### Task:
Only one stretch of the data is wanted: the line containing "This screenshot has width=583, height=373.", the line containing "Task: Click the last data point on the chart", and every line between them, copied exactly.

### Data to examine:
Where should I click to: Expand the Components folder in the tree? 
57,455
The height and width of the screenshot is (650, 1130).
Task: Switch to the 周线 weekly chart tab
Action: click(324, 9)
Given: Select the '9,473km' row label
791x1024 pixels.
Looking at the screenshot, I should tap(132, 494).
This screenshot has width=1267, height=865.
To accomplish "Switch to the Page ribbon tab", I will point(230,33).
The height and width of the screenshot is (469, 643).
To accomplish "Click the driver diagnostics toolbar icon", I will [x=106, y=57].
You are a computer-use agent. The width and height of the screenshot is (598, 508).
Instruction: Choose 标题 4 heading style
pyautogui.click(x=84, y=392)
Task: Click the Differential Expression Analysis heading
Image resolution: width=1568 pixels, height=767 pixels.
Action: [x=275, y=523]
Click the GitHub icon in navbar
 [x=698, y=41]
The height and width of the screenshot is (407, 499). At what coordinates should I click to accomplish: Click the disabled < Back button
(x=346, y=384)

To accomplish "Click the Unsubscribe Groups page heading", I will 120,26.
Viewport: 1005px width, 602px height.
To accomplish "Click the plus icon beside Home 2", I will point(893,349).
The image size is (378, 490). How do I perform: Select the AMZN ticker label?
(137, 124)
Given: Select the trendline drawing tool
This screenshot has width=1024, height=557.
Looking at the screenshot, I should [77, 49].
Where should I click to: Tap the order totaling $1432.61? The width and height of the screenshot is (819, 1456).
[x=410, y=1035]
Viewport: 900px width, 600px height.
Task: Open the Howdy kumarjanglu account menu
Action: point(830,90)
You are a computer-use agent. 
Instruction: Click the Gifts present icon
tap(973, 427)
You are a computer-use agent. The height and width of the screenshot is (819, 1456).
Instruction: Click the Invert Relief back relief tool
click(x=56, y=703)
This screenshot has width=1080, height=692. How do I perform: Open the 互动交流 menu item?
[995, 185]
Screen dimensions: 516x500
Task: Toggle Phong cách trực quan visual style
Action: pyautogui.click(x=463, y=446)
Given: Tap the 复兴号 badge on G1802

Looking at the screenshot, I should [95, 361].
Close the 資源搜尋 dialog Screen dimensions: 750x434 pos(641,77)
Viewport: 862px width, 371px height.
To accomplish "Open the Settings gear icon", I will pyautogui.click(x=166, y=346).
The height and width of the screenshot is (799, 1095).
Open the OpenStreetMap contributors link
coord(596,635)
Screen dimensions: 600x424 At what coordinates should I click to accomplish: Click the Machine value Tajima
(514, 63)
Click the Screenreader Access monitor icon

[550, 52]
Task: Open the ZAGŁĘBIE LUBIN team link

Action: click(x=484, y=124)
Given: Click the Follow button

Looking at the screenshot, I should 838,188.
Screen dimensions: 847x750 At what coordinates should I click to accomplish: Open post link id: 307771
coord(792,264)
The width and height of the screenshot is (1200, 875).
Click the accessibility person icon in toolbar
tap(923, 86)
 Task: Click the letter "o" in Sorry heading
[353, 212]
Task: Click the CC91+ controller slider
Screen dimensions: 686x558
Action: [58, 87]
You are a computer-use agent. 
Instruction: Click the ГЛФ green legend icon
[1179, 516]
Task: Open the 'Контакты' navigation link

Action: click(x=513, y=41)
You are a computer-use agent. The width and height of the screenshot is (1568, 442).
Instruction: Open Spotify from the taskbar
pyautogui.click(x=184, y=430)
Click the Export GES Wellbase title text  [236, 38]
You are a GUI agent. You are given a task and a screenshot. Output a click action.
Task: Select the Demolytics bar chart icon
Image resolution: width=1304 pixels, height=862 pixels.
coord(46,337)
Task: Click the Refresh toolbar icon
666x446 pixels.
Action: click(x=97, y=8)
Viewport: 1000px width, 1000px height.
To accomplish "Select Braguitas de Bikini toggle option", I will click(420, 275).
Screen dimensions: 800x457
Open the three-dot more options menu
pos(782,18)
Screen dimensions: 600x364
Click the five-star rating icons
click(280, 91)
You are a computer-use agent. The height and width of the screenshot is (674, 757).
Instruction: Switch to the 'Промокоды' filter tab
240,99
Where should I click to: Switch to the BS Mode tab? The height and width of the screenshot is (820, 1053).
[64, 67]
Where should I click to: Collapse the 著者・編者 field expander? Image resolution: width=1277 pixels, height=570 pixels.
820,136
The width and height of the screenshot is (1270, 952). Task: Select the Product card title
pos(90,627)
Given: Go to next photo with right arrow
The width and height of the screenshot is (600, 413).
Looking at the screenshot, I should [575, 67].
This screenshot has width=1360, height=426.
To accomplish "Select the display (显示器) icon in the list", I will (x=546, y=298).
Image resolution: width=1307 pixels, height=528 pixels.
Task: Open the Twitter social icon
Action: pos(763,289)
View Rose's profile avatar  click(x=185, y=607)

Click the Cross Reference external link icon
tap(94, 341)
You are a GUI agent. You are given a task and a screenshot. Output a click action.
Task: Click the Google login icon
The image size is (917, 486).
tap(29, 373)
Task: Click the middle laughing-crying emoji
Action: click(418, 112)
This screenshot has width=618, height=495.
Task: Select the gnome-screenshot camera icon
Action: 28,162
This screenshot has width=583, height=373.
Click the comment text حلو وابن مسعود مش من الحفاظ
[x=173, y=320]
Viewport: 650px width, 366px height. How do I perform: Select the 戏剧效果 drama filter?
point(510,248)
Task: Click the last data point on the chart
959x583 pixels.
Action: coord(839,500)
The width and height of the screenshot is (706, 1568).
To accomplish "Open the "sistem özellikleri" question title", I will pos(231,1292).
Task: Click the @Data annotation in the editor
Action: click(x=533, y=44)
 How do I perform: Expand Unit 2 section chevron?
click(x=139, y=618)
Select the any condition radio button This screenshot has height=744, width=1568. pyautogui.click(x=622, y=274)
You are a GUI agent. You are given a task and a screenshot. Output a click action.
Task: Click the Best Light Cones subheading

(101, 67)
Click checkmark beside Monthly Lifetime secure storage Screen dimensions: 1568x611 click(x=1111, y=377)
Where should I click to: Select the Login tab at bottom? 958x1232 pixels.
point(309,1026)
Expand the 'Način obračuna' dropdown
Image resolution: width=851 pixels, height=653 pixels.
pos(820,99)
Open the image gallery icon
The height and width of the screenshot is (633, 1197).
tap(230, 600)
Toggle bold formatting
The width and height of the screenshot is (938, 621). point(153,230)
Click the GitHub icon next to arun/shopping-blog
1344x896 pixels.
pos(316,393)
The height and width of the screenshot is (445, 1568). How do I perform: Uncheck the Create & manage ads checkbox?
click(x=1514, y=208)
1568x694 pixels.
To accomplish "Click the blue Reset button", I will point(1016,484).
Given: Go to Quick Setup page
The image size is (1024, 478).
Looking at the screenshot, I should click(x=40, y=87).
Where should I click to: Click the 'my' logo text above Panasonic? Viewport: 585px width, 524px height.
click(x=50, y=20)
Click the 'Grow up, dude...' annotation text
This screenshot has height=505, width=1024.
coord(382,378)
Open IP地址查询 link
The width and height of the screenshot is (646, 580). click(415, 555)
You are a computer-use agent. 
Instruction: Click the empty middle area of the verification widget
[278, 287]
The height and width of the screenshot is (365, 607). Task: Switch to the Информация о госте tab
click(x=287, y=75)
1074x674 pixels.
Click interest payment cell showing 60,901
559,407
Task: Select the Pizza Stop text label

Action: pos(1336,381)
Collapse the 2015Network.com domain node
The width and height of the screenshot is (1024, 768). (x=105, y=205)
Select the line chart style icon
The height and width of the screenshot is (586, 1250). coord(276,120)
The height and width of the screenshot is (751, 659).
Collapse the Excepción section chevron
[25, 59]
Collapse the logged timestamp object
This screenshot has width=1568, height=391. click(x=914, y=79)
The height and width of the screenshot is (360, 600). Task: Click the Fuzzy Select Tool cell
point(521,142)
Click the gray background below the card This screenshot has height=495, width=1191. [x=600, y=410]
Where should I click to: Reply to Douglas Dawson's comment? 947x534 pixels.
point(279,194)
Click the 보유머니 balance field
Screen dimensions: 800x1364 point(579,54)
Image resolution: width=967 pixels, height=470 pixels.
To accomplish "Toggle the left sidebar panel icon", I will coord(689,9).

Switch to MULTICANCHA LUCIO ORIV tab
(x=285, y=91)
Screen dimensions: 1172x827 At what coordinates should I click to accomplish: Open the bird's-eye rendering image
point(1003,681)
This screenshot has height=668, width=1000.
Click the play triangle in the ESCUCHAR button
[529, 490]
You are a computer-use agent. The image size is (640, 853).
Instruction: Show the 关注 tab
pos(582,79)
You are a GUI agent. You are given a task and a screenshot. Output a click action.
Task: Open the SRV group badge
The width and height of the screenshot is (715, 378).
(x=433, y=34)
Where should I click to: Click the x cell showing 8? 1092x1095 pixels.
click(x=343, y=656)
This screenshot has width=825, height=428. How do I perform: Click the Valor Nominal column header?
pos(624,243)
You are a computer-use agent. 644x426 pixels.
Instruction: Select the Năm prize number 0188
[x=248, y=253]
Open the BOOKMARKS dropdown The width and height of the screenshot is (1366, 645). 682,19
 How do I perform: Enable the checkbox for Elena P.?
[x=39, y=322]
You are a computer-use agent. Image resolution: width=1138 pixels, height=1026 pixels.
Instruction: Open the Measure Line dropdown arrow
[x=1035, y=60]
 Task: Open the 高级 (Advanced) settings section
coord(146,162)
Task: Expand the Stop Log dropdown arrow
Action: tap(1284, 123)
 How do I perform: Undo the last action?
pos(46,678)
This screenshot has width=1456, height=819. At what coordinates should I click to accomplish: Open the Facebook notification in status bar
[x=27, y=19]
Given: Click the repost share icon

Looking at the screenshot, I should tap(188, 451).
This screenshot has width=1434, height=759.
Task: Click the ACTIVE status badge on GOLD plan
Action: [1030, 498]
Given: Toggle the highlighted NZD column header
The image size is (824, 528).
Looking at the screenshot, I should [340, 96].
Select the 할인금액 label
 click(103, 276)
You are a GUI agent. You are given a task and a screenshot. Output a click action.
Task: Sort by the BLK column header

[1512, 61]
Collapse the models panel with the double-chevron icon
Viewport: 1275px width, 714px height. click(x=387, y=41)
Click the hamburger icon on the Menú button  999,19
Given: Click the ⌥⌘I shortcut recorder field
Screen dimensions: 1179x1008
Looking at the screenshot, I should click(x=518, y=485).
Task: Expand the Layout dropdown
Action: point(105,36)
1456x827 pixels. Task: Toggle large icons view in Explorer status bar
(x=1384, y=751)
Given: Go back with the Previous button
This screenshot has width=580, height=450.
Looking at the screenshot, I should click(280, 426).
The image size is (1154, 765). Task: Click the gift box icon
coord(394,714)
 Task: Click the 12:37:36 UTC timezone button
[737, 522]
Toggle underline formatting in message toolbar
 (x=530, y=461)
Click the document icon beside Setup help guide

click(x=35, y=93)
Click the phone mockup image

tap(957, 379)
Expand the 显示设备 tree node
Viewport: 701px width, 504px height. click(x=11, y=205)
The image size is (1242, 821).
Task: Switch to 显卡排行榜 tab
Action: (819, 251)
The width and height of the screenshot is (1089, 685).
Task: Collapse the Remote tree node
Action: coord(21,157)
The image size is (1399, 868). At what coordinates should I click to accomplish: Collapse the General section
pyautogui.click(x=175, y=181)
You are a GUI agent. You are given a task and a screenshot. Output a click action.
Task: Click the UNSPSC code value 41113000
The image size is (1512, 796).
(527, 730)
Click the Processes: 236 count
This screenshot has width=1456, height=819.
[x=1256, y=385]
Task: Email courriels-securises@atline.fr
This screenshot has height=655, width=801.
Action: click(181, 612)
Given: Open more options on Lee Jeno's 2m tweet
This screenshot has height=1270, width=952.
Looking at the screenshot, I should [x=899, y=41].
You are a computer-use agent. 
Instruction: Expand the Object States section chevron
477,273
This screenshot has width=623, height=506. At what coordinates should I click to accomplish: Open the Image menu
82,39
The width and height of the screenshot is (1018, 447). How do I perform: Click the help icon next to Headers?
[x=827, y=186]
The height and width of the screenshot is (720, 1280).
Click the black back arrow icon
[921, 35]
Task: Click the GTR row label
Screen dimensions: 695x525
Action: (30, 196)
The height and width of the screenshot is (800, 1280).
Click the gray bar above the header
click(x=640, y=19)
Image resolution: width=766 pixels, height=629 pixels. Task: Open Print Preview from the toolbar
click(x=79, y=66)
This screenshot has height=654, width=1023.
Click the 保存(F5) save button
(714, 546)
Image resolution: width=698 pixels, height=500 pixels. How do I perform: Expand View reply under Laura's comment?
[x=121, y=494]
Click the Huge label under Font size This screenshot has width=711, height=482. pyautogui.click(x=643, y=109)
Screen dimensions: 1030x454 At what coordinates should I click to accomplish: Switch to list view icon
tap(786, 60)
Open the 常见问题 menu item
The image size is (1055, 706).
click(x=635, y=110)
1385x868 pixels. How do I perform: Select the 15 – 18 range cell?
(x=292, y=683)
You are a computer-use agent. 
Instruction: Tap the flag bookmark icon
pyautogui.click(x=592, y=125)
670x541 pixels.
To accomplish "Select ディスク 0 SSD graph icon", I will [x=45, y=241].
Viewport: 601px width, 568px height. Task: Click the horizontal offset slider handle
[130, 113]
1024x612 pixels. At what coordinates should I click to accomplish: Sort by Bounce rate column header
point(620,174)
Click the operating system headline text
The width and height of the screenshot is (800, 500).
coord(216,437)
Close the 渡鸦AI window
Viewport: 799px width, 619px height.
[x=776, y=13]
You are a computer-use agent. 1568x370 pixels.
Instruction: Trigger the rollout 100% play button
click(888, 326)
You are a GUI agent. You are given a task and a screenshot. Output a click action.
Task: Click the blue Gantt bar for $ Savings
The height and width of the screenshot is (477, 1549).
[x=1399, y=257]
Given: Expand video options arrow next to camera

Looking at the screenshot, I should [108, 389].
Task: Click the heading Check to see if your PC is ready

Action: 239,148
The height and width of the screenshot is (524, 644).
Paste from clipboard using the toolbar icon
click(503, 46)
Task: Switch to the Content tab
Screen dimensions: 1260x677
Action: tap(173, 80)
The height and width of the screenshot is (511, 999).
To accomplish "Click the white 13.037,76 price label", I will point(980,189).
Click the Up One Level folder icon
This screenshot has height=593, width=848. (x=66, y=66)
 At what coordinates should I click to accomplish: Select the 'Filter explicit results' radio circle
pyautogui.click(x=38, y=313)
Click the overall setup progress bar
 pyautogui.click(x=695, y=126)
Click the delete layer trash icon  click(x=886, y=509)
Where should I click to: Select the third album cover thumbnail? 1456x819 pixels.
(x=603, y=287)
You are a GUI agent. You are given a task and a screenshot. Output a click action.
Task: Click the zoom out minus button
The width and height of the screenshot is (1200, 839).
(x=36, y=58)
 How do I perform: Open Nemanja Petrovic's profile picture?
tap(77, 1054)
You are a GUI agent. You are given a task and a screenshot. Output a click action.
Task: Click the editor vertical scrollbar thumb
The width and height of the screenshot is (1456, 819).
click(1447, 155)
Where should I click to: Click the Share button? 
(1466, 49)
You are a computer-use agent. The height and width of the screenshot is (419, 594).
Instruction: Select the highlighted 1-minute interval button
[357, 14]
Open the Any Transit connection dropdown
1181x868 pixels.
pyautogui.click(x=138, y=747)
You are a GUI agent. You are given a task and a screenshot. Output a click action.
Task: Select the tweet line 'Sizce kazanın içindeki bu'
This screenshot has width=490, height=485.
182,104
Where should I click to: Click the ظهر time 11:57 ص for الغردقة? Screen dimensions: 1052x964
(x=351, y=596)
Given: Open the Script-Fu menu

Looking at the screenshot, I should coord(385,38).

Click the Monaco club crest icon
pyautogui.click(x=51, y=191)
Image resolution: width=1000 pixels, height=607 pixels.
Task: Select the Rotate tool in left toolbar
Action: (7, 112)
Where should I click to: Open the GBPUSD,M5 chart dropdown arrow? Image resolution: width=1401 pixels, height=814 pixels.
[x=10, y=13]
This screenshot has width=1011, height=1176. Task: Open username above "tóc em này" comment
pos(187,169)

### Solution below:
This screenshot has width=583, height=373.
Click the comment text حلو وابن مسعود مش من الحفاظ
[x=173, y=320]
Viewport: 650px width, 366px height. How do I perform: Select the 戏剧效果 drama filter?
point(510,248)
Task: Click the last data point on the chart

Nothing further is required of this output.